In fact, the foundation for the rise of the BJP in Goa lies on the shoulders of MGP workers and wellwishers, many of whom were eventually were weaned away from the party by the near-hypnotic charms of the Ram mandir movement in the 1990s.
For now, Chief Minister Pramod Sawant is confident that the MGP will support the BJP for the upcoming Lok Sabha elections and three assembly bypolls, because of its decision against contesting the Lok Sabha polls - calling Sudin Dhavalikar "a visionary leader".
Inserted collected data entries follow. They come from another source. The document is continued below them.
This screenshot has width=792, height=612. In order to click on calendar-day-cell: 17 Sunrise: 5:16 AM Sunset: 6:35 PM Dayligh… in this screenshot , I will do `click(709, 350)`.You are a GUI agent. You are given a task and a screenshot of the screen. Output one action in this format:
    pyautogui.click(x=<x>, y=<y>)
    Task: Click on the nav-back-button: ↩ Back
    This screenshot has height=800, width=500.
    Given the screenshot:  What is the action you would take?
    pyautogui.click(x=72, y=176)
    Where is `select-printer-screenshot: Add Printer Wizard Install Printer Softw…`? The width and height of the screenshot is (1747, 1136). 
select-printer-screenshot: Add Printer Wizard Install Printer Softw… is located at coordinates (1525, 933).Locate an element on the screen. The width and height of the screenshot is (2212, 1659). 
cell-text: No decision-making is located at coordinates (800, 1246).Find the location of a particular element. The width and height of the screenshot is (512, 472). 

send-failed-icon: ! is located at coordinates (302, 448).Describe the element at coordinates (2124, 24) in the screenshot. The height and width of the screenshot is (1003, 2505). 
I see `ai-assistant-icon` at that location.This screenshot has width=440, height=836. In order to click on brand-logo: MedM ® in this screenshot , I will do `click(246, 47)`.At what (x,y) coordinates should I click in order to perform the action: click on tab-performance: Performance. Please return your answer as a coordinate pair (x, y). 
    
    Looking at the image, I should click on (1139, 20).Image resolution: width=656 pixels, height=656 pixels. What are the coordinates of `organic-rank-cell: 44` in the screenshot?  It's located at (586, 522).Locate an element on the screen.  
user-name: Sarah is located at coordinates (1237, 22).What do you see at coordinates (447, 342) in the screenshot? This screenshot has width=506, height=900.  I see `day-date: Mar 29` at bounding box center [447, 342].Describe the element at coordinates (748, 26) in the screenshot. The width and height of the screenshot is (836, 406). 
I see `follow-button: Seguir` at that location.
But in terms of realpolitiks, the MGP's decision to stay away from the Lok Sabha polls does not necessarily translate into support for the BJP as yet, because the MGP has resolved to formally take a call on its support to the government as well as its role in the Lok Sabha polls only on Sunday, one day before the deadline for withdrawal of nominations.
"The decision on whether to support the BJP governmentA and our role in the general election will be taken on April 7," Dhavalikar has said.
The Dhavalikar brothers are known to be fans of palmistry, but in the current political context,Athey appear to have clenched their palms into undecipherable fists.